2011 OPEN FORUM Abstracts
DELIVERY OF AEROSOLIZED ALBUTEROL USING A NOVEL AEROSOL DELIVERY ADAPTOR IN AN IN VITRO NEONATAL VENTILATION MODEL.
Jan Mazela2, Timothy J. Gregory1, Christopher Henderson1, Krzysztof Chmura2, Maksymilian Kulza3, Ewa Florek3, Russell G. Clayton1; 1Discovery Laboratories, Inc., Warrington, PA; 2Neonatology, Poznan University of Medical Sciences, Poznan, Poland; 3Laboratory of Environmental Toxicology, Poznan University of Medical Sciences, Poznan, Poland
Background: Aerosolized medication delivery to patients receiving ventilatory support is improved by optimizing placement of aerosol flow within the ventilator circuit. Currently, aerosol entrainment within the ventilator circuit is achieved either by placement of the nebulizer within the inspiratory arm of the circuit or introducing the aerosol between the wye connector and patient interface. A novel technology has been developed to improve the delivery of aerosolized medications to neonates receiving ventilatory support. This technology includes a proprietary aerosol delivery adaptor designed to separate aerosol flow from the ventilator bias flow.

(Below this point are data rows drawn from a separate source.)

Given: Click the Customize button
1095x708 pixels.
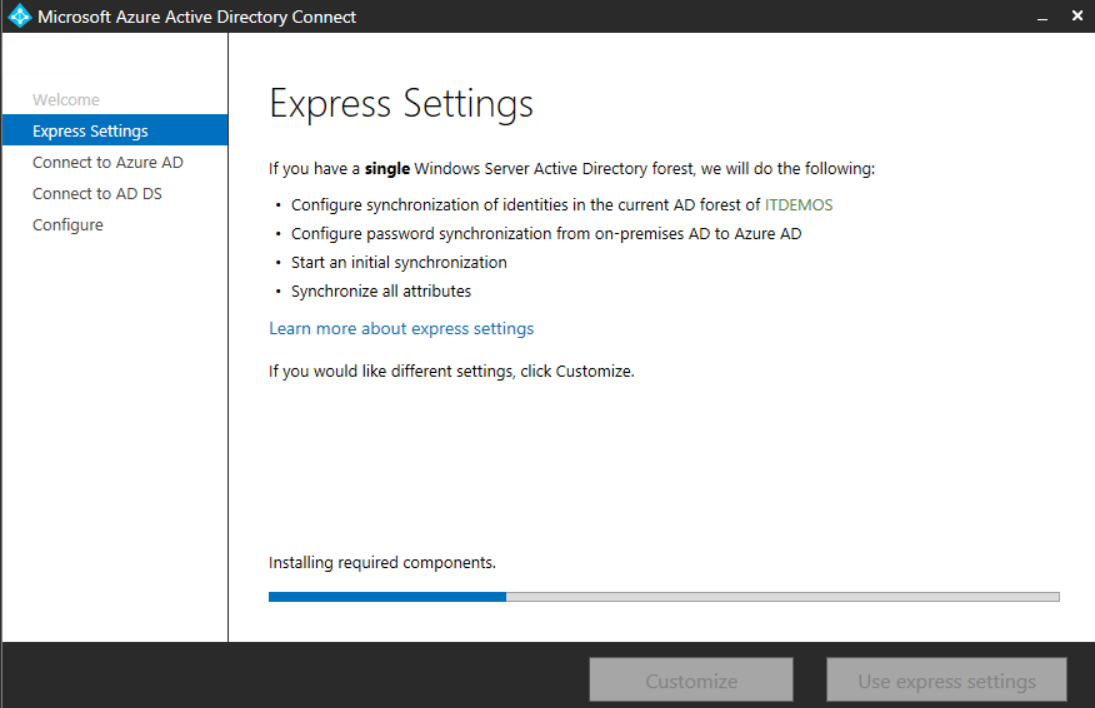Looking at the screenshot, I should pyautogui.click(x=690, y=679).

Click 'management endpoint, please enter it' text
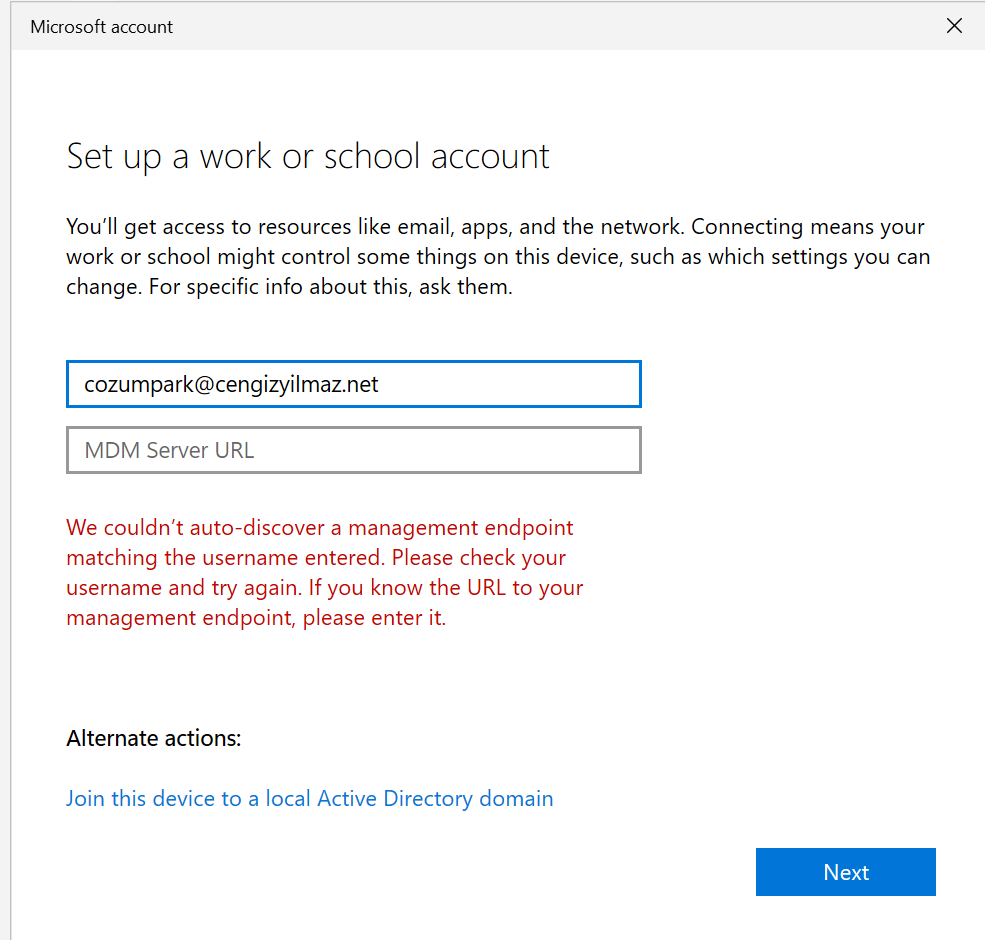click(256, 617)
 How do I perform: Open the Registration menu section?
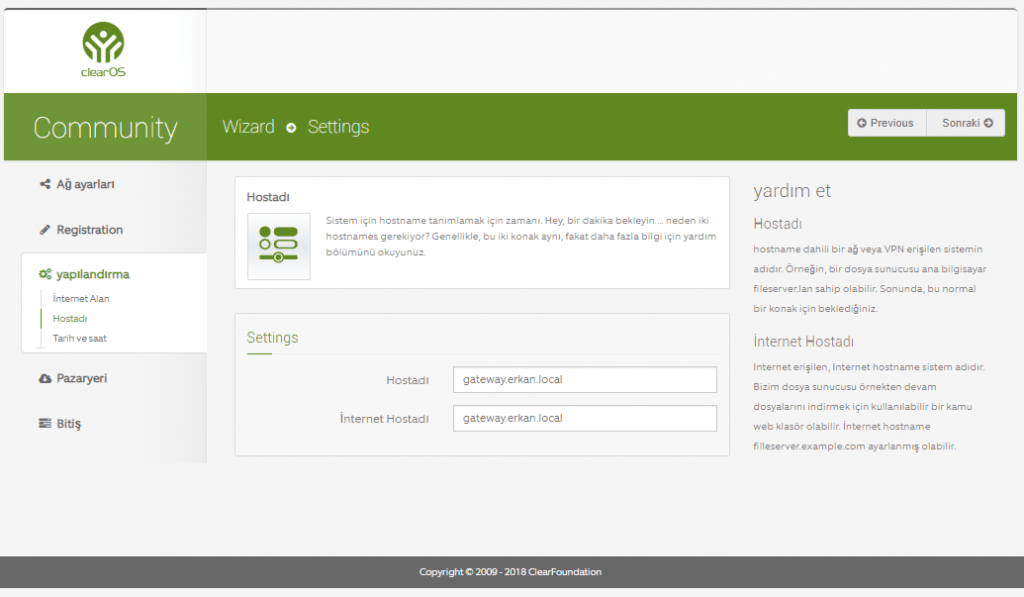click(89, 230)
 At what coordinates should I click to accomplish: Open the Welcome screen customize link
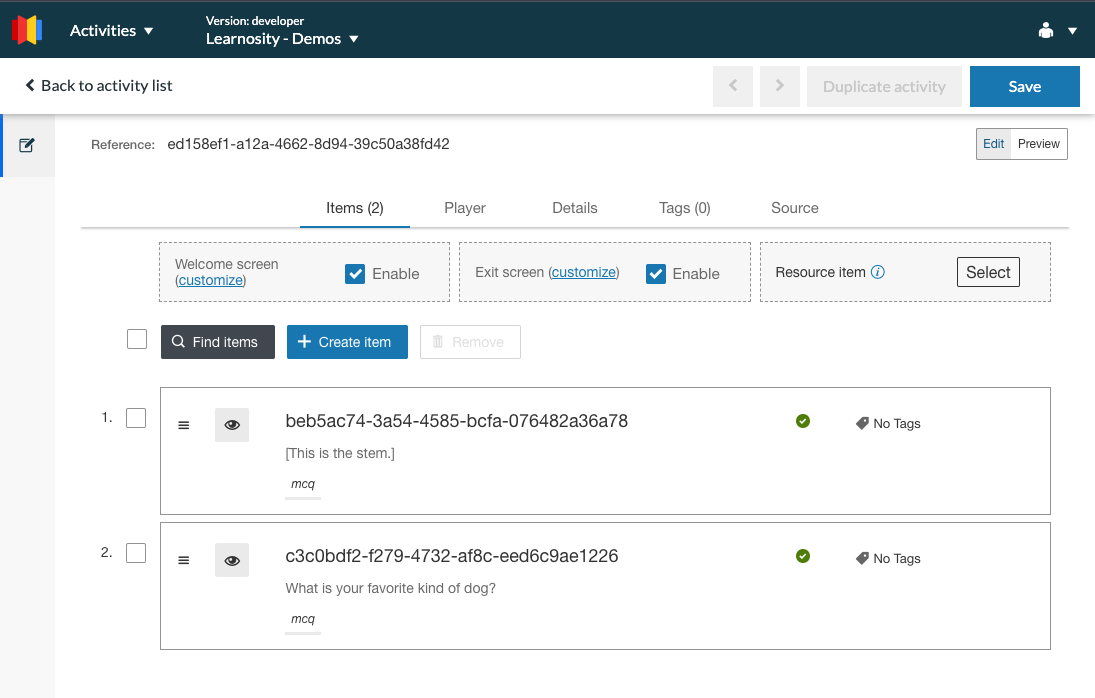click(x=210, y=280)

Objective: To compare the dose of aerosolized albuterol sulfate delivered to an artificial lung under various ventilator settings using a novel adaptor versus standard of care. Design/Methods: We assembled a neonatal testing system utilizing a Draeger Babylog(R) VN 500 ventilator, neonatal ventilator circuit, and test lung/lung simulator. TwinStar8 HME low volume filters were placed distal to the wye connector or novel adaptor and proximal to the test lung. Albuterol sulfate (0.5mg/mL) was aerosolized for 5 minutes at a flow of 2L/min of air using a Misty Finity(R) nebulizer. Five replicate filters were exposed to aerosolized albuterol at various ventilator settings (Table 1) using either the novel adaptor or a standard wye connector provided with the neonatal circuit. Emitted dose of the nebulizer was determined by exposing 3 filters to the aerosolized albuterol. Filters were collected, extracted and albuterol quantified using high performance liquid chromatography. Results: The emitted dose was 102.8 µg over the 5 minute aerosol period. The doses of aerosolized albuterol delivered during intermittent mechanical ventilation and CPAP are presented in Table 1. Only filters with albuterol levels at or above the assay limit of detection (< 0.28 µg) were included in the statistical analyses (Table 1). Use of the novel adaptor resulted in a significant increase in albuterol delivery of 6- to 14-fold, depending on ventilator conditions. Conclusions: In this in vitro neonatal ventilation model, there was a significant increase in the delivery of aerosolized albuterol under all ventilatory conditions when using the novel adaptor compared with the standard wye connector. Use of this novel adaptor in infants receiving positive pressure ventilatory support may improve the delivery of aerosolized medications.